We are looking for an experienced Data Scientist to join on a 6-month engagement. The ideal candidate will bring expertise in data engineering, time series forecasting, machine learning frameworks, and large-scale data processing. The candidate will collaborate with internal teams to design, develop, and deploy data science solutions for business-critical use cases.
Job Description :
- Develop, optimize, and maintain scalable data pipelines and workflows using Python, SQL, and PySpark.
- Manage and configure Databricks workspaces, clusters, and notebooks.
- Implement Delta Lake-based solutions for data versioning, ACID transactions, and time travel.
- Perform advanced time series forecasting, anomaly detection, and model development using MLflow.

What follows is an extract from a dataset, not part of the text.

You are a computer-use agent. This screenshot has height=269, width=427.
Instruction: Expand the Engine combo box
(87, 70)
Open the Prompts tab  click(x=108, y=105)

- Apply strong feature engineering and machine learning techniques to real-world datasets.
- Ensure data quality and validation across different stages of the pipeline.
- Build reusable, modular, and configuration-driven code using OOP principles.

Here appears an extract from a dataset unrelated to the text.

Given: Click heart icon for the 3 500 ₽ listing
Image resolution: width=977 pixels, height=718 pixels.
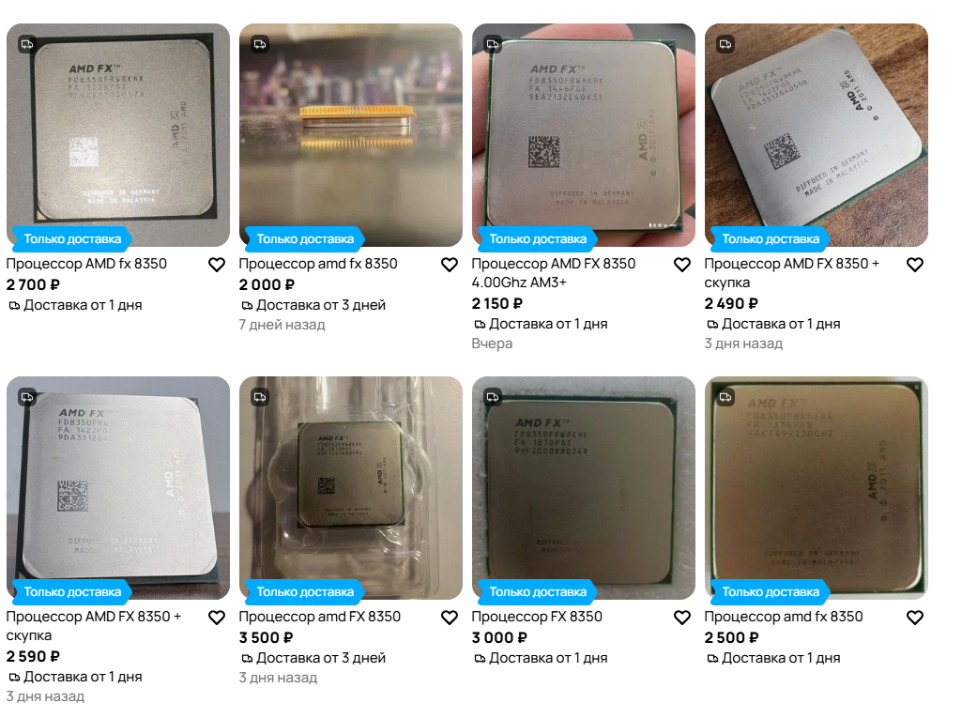Looking at the screenshot, I should (x=450, y=618).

- Write unit tests, integration tests, and validations for robust pipeline execution
- Collaborate with cross-functional teams to identify use cases and deliver scalable solutions.

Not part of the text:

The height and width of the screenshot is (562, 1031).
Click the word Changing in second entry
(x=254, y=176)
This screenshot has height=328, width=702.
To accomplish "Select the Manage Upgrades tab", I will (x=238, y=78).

- Maintain clear communication with stakeholders through insights and technical presentations.
Mandatory Skills : Python, SQL, Git / GitHub, Spark / PySpark, Databricks, Delta Lake, ETL / ELT, YAML, MLflow, Feature Engineering, Time Series Analysis, Data Quality & Validation, OOP, Testing.
Required Skills : Docker, Monitoring & Logging, Problem-Solving, Collaboration, Communication, Ownership, Adaptability, Continuous Learning.